Store path references in experiment configs as relative to
`imports/SONIC/`, not to the GRAIL root — e.g. `models/pnp_table/last.pt`.
The training commands below assume `cd imports/SONIC` first, so those
relative paths resolve correctly.

## Preparing retargeted data for training

1. Retarget as in [retargeting.md](retargeting.md). The GRAIL retargeting
   pipeline writes a `<name>_ha/` directory containing `robot/`, `objects/`,
   `object_usd/`, and `meta/`.
2. Move the retargeted folder to `data/motion_lib/<name>_ha/` — that
   prefix is what the training config loaders expect.
3. For multi-object HOI sweeps, also place the BPS encodings under
   `data/motion_lib/<name>/bps/` (BPS is data-only; it is not
   parameterized by the hand-action variant).
4. For terrain-aware data, re-retarget with `--zero_out_wrist` to skip
   hand IK — see {ref}`terrain-sitting-data`.
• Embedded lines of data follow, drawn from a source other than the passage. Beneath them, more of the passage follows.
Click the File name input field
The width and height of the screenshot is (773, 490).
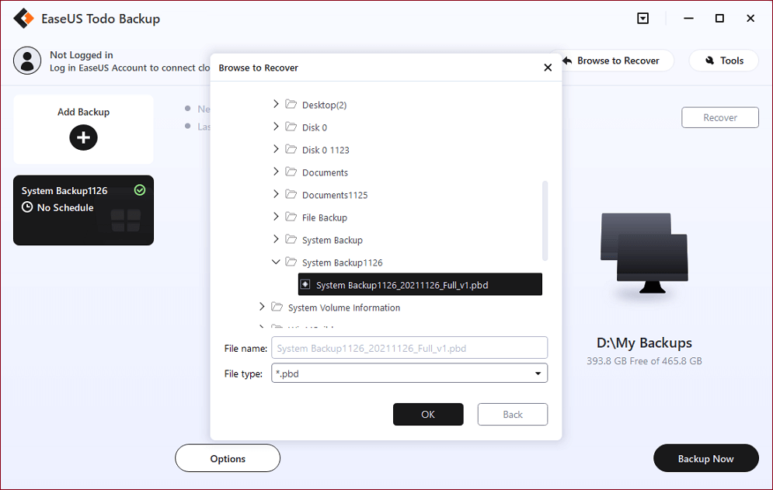(409, 348)
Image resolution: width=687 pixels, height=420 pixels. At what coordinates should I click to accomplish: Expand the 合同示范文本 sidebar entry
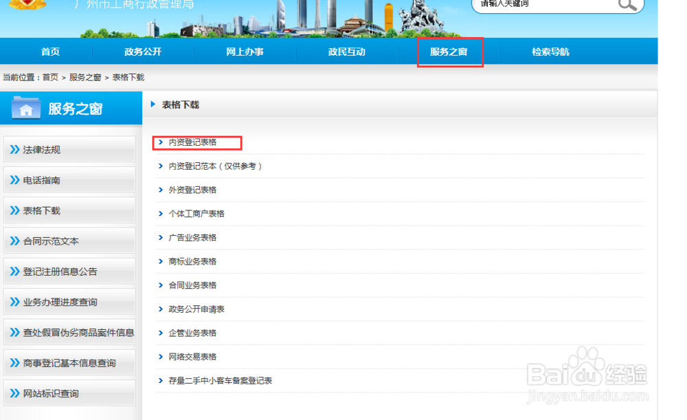pyautogui.click(x=47, y=241)
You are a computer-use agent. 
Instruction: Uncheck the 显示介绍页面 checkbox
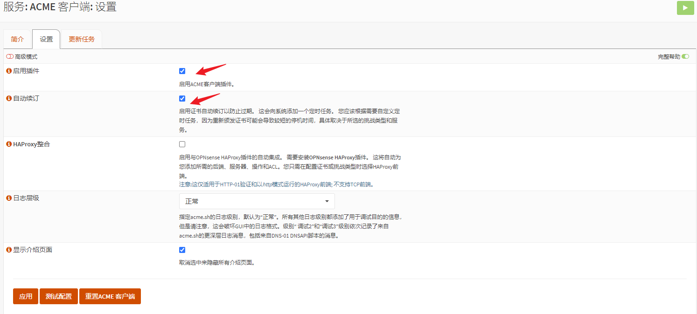point(182,250)
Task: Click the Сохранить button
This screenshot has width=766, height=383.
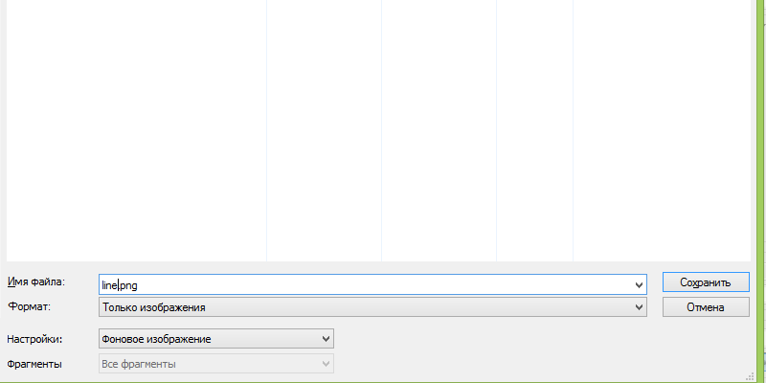Action: [705, 282]
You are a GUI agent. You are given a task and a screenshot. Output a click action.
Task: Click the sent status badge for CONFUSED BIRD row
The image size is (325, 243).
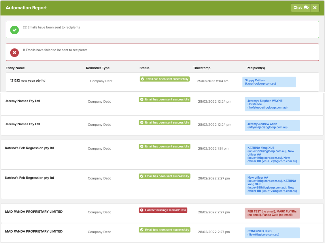pos(164,230)
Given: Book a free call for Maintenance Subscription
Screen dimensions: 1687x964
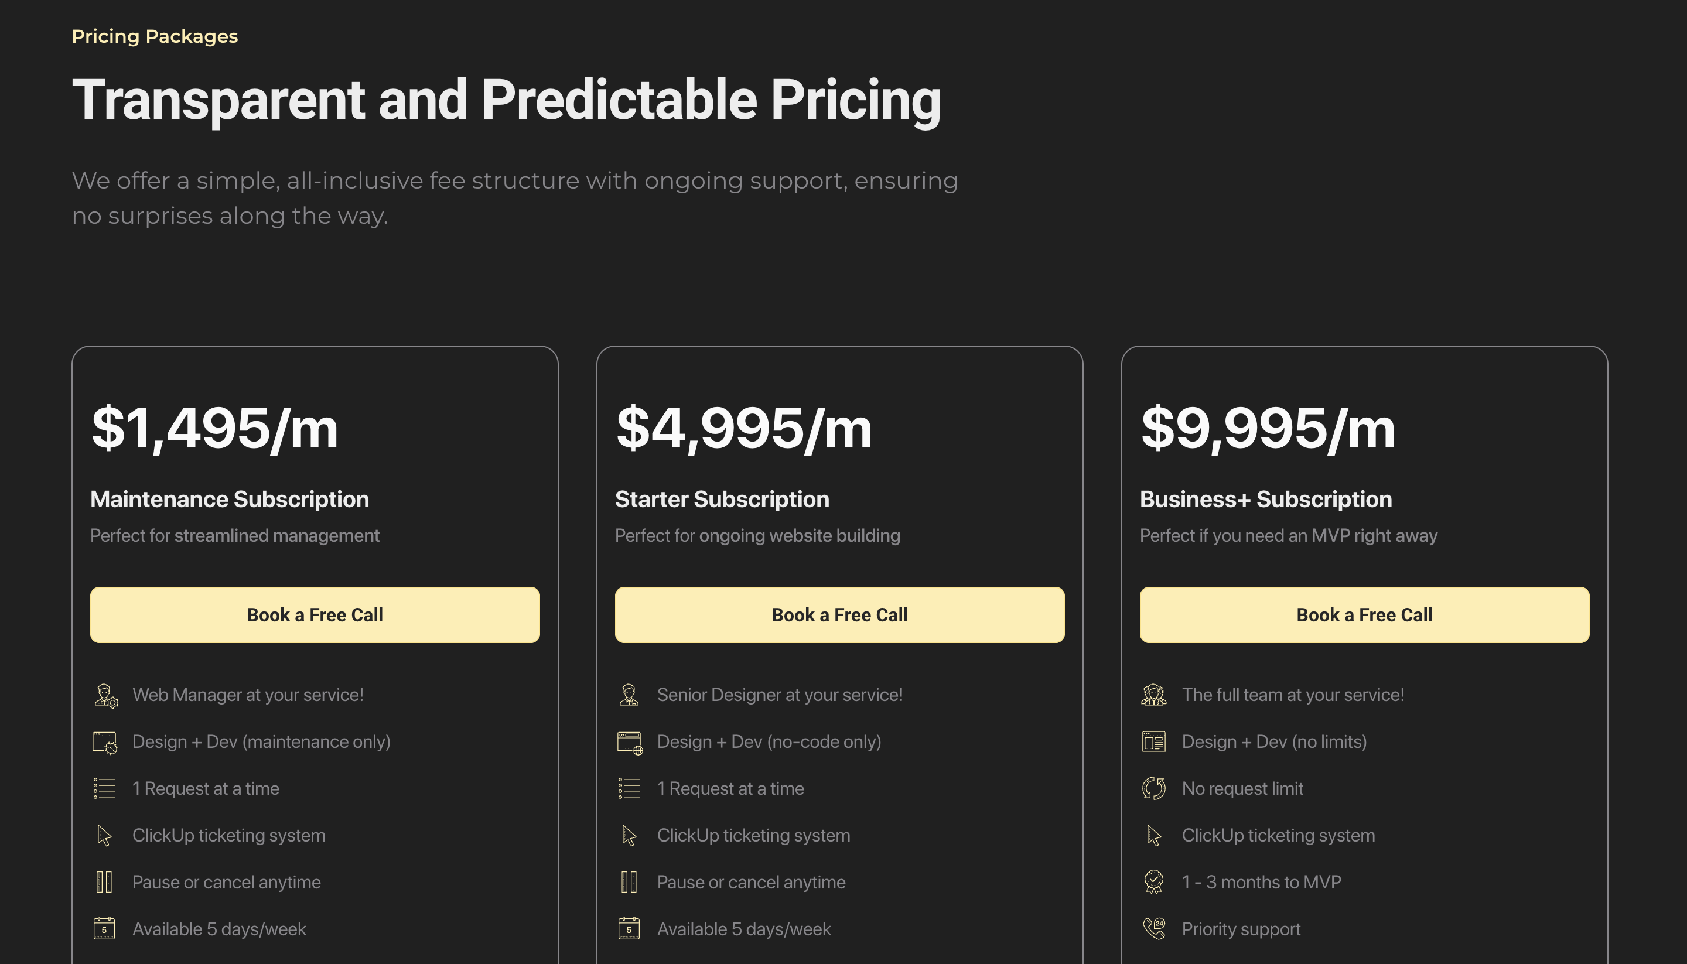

## Task-general tracking configs overview

Current state of `imports/SONIC/gear_sonic/config/exp/manager/universal_token/`:

| Path                             | Purpose                                                                                          |
|----------------------------------|--------------------------------------------------------------------------------------------------|
| `scene/terrain_tracking.yaml`    | Shared height-map + object-state terrain-aware tracking config used by the `tnfh`, `tnfhp1`, and `tnch` wrappers |
| `hoi/pnp_table.yaml`             | Self-contained tabletop pick-up release config                                                   |
| `hoi/pnp_ground.yaml`            | Self-contained ground pick-up release config                                                     |
| `hoi/advanced_manip_table.yaml`  | Self-contained advanced-manipulation tabletop config                                             |
| `hoi/advanced_manip_ground.yaml` | Self-contained advanced-manipulation ground config                                               |

The release configs share the same launch pattern: choose the Hydra config,
then pass runtime data paths through Hydra overrides.

## Quick smoke test

A single-GPU, 4-env, 3-iteration run against the `pnp_table` release config —
enough to verify the install end-to-end. Completes in ~2 minutes on a single
L40. Set `DATA_DIR` and `BPS_DIR` to a retargeted motion library prepared as
described above.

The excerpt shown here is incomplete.